### Task directions
Which lines in the data below contain the word "computer"? Copy each of them.

### Stored items
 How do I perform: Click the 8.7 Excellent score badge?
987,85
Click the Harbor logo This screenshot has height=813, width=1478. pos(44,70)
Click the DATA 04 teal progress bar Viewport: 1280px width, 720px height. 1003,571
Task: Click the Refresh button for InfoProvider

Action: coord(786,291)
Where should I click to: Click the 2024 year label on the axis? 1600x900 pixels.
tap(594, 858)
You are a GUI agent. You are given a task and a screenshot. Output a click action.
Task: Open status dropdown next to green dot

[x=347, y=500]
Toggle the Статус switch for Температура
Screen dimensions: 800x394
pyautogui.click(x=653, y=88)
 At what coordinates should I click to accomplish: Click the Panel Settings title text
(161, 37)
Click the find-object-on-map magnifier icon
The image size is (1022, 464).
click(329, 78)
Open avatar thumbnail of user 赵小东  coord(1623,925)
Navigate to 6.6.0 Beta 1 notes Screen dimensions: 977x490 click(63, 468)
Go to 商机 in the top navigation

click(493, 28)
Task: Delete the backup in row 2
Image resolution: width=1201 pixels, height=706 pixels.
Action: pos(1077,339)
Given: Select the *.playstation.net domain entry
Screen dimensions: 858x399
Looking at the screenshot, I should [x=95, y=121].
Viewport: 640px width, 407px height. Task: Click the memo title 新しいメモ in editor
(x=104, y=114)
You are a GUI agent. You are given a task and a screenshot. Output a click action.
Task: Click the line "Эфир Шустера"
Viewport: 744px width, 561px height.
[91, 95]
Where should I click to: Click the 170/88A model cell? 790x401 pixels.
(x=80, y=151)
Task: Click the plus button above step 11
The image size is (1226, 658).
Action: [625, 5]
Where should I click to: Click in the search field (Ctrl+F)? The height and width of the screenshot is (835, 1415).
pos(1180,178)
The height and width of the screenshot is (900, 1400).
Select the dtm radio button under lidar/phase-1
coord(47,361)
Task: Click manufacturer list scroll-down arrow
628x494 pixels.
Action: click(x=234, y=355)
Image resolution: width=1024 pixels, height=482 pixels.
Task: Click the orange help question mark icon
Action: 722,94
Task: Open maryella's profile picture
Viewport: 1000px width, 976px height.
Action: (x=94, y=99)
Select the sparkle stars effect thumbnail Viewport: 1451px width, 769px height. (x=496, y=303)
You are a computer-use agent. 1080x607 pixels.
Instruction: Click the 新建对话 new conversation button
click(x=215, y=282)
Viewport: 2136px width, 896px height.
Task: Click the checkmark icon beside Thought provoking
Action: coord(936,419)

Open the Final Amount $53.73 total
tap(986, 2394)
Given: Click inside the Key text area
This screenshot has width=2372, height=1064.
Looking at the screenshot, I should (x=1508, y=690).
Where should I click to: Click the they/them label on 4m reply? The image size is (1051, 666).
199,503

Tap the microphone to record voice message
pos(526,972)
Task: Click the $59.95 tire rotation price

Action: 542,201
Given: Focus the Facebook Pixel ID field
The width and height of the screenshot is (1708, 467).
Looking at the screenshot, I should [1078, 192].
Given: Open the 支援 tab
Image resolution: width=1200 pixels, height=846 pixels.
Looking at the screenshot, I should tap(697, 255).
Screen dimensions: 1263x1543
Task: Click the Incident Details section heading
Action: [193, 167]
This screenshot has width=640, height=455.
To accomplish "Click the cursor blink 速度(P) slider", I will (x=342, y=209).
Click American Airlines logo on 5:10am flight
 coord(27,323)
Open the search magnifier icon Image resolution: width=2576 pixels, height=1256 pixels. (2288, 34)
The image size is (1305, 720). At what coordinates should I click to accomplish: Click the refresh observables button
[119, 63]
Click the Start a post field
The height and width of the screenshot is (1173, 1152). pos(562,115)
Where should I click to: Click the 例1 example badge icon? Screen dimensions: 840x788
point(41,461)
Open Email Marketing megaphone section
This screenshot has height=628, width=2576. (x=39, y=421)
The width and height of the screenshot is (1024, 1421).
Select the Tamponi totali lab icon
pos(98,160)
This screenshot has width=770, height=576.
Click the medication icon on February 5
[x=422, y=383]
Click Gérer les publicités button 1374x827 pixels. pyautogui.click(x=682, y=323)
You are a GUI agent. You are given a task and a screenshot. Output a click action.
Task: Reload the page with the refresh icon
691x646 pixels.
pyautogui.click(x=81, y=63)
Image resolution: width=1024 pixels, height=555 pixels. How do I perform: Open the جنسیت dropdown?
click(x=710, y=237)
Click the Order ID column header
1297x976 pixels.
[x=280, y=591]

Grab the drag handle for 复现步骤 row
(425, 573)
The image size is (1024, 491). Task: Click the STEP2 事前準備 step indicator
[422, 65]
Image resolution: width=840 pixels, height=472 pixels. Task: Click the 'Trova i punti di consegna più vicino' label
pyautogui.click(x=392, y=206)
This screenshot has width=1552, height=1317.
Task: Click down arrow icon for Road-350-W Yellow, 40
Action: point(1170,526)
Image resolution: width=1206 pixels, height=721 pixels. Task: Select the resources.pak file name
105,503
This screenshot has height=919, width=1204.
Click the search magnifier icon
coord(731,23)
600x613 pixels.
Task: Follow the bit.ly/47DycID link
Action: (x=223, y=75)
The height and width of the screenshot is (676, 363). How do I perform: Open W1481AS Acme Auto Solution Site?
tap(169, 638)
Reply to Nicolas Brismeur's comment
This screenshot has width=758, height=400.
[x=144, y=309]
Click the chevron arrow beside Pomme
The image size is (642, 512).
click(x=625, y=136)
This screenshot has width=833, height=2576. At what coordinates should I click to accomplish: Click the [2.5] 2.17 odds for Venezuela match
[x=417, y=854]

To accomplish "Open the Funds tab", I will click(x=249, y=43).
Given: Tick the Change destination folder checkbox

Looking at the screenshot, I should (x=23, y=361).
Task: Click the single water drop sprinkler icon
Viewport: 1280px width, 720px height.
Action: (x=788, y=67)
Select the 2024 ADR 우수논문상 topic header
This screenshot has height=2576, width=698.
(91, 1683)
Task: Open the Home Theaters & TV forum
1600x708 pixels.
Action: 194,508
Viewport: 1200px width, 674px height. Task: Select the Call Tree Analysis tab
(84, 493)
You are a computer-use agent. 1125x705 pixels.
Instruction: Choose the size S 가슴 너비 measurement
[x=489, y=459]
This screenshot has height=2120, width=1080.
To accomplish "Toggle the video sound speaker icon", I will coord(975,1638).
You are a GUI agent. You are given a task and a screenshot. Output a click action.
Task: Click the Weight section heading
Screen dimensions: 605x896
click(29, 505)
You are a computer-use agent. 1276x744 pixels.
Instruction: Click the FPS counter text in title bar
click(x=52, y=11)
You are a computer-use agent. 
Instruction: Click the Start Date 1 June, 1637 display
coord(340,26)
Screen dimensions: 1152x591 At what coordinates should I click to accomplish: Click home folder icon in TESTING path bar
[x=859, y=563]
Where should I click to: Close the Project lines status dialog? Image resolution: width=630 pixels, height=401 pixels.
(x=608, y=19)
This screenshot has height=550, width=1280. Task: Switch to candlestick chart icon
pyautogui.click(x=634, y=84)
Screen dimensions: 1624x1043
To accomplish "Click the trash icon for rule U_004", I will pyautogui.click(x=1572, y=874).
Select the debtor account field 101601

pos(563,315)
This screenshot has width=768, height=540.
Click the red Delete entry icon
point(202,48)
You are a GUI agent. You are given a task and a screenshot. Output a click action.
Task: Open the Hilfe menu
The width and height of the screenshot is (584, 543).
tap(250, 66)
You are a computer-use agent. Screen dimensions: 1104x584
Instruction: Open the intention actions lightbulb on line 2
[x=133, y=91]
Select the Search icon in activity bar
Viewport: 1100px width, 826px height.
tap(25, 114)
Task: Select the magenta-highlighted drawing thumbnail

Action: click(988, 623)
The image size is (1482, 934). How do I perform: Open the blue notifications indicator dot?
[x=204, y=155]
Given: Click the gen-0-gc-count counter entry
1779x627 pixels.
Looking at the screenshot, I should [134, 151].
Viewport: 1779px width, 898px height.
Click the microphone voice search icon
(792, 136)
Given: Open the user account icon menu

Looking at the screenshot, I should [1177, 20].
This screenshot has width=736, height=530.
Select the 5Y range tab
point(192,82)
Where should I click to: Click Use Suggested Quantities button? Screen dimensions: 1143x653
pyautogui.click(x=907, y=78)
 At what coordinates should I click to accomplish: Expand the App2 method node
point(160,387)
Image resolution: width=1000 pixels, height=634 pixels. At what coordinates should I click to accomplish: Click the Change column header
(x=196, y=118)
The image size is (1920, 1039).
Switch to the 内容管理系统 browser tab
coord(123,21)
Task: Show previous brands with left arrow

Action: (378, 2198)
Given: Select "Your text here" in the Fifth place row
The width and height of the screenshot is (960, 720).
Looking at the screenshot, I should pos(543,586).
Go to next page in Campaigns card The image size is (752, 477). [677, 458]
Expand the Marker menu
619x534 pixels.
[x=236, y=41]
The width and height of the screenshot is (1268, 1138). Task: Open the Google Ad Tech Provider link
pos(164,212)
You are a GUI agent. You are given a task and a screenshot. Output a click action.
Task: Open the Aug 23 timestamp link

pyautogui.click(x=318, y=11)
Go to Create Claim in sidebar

### Task solution
You are a computer-use agent. 1080x607 pixels.
You are a computer-use agent. 1125x705 pixels.
You are a computer-use agent. 1276x744 pixels.
You are a computer-use agent. 
You are a computer-use agent. Screen dimensions: 1104x584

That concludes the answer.